From here, we could actually stop and use use a calculator (or use R *as* a calculator) to work out the relevant joint probability. But as you’ll see, it’s less labor-intensive if we get R to do some of that work for us.

So instead, let’s use `prop.table`

again, to turn those counts into proportions. As with the first example above, we’ll do this using a pipe:

```
xtabs(~acl + lollapalooza, data=aclfest) %>%
prop.table %>%
round(3)
```

```
## lollapalooza
## acl 0 1
## 0 0.581 0.292
## 1 0.065 0.062
```

These numbers now represent **proportions**, not counts. Therefore, all the entries in the table sum to 1, rather than to 1238. So to be specific, the table is telling us that:

- P(not ACL, not Lollapalooza) = 0.581.
- P(not ACL, Lollapalooza) = 0.292
- P(ACL, not Lollapalooza) = 0.065
- P(ACL, Lollapalooza) = 0.062

And this last number, of course, is the answer to the question we set out to answer: P(ACL, Lollapalooza) = 0.062.

### Conditional probabilities

Let turn to our final question: what is P(played ACL | played Lollapalooza)? Or said in English, what is the conditional probability that a band played ACL, given that they played Lollapalooza?

To answer this using the data, we’ll again tabulate the bands by both the `acl`

and `lollapalooza`

variables:

```
xtabs(~acl + lollapalooza, data=aclfest)
```

```
## lollapalooza
## acl 0 1
## 0 719 361
## 1 81 77
```

From this table of counts, it’s fairly straightforward to reason as follows:

- There were 361 + 77 = 438 bands that played at Lollapalooza.
- Of those 438 bands, 77 played at ACL.
Therefore, P(played ACL played Lollapalooza) = 77/438.

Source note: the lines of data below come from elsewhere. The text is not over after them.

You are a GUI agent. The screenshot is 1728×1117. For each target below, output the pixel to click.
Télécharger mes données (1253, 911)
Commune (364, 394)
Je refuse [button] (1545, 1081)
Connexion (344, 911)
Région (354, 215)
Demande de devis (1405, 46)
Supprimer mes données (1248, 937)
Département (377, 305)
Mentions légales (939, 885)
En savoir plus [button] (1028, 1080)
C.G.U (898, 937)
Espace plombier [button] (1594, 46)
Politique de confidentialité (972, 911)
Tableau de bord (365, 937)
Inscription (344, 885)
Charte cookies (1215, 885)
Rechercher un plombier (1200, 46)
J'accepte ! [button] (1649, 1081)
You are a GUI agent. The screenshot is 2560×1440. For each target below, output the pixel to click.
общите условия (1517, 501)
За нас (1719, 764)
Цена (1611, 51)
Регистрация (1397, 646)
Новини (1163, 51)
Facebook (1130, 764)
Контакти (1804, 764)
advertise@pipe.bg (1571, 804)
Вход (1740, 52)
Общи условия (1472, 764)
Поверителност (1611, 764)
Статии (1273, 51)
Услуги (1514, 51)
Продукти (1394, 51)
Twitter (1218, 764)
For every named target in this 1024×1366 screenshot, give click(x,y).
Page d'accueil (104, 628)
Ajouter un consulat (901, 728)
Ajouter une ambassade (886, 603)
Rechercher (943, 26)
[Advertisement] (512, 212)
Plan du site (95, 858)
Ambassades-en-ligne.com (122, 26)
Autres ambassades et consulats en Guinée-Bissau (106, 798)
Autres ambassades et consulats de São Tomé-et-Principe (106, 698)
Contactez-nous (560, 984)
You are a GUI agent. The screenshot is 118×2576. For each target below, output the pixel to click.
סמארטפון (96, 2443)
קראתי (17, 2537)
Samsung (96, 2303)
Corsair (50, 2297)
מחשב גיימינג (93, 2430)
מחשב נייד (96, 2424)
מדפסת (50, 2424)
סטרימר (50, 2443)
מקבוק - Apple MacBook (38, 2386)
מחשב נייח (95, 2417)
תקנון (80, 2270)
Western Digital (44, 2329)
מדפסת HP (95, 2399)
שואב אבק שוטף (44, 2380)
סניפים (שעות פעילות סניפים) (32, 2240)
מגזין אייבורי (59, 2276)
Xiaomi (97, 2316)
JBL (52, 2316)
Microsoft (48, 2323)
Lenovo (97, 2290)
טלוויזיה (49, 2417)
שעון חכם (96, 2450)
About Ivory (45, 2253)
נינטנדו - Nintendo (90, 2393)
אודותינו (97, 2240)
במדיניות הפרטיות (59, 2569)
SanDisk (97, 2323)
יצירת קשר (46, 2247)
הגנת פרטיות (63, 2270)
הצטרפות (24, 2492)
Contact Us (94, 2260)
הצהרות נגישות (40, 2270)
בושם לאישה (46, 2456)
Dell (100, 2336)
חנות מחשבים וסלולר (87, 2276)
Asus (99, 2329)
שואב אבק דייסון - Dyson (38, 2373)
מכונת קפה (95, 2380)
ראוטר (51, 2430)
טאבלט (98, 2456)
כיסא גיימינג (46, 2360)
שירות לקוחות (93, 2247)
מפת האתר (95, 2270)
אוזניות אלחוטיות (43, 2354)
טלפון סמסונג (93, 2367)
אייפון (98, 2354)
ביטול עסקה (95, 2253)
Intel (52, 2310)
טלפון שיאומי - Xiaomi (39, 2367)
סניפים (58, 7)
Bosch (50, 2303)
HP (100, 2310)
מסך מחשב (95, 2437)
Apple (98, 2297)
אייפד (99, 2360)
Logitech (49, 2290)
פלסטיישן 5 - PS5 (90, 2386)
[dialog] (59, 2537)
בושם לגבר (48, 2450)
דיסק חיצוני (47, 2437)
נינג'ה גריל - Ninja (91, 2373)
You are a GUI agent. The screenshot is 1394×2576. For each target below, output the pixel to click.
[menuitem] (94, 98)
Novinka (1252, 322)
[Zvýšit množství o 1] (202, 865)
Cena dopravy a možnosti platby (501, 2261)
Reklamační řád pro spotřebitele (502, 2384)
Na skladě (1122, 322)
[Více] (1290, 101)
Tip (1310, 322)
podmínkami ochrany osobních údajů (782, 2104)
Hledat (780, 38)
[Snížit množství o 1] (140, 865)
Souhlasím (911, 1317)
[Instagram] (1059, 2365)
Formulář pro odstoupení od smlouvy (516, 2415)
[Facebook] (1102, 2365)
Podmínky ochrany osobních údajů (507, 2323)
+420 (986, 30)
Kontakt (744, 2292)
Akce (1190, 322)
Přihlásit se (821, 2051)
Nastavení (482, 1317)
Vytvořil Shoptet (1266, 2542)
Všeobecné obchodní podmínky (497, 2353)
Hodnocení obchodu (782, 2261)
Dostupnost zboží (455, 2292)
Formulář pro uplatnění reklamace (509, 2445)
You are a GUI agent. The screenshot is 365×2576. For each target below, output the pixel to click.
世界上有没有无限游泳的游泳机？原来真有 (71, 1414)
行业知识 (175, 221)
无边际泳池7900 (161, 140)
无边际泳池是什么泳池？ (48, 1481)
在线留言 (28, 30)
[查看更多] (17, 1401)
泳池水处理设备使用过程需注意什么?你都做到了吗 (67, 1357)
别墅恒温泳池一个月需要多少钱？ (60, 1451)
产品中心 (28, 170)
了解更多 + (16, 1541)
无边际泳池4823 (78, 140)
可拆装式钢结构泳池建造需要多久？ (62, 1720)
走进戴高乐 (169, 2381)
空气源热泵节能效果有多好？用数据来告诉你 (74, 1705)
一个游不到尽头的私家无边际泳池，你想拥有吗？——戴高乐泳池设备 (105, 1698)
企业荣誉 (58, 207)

Let’s use R as a calculator to express this as a decimal number:

```
77/438
```

```
## [1] 0.1757991
```

So about 0.176.

### Using `margin`

But as with the previous two examples, it’s much more satisfying to get R to do the work for us. We’ll do this using `prop.table`

again—but this time, with a twist. Pay close attention to the middle line, where we call `prop.table`

:

```
xtabs(~acl + lollapalooza, data=aclfest) %>%
prop.table(margin=2) %>%
round(3)
```

```
## lollapalooza
## acl 0 1
## 0 0.899 0.824
## 1 0.101 0.176
```

Notice how we added `margin=2`

inside parentheses in the `prop.table()`

step. What `margin=2`

does is to tell `prop.table`

that it should calculate proportions **conditional on the second variable** we named, which was `lollapalooza`

. (Hence `margin=2`

; if you wanted to condition on the first variable you named, which here is `acl`

, you’d type `margin=1`

instead.)

So having specified that we want to condition on the `lollapalooza`

variable, now we can read off the relevant conditional probabilities directly from the table—no calculator required. Let’s focus on the `lollapalooza = 1`

column, since this is what we want to condition on (i.e. that a band played Lollapalooza). The numbers in that column tell us that:

P(didn’t play ACL played Lollapalooza) = 0.824 P(played ACL played Lollapalooza) = 0.176

And that second number is precisely the answer we were going for.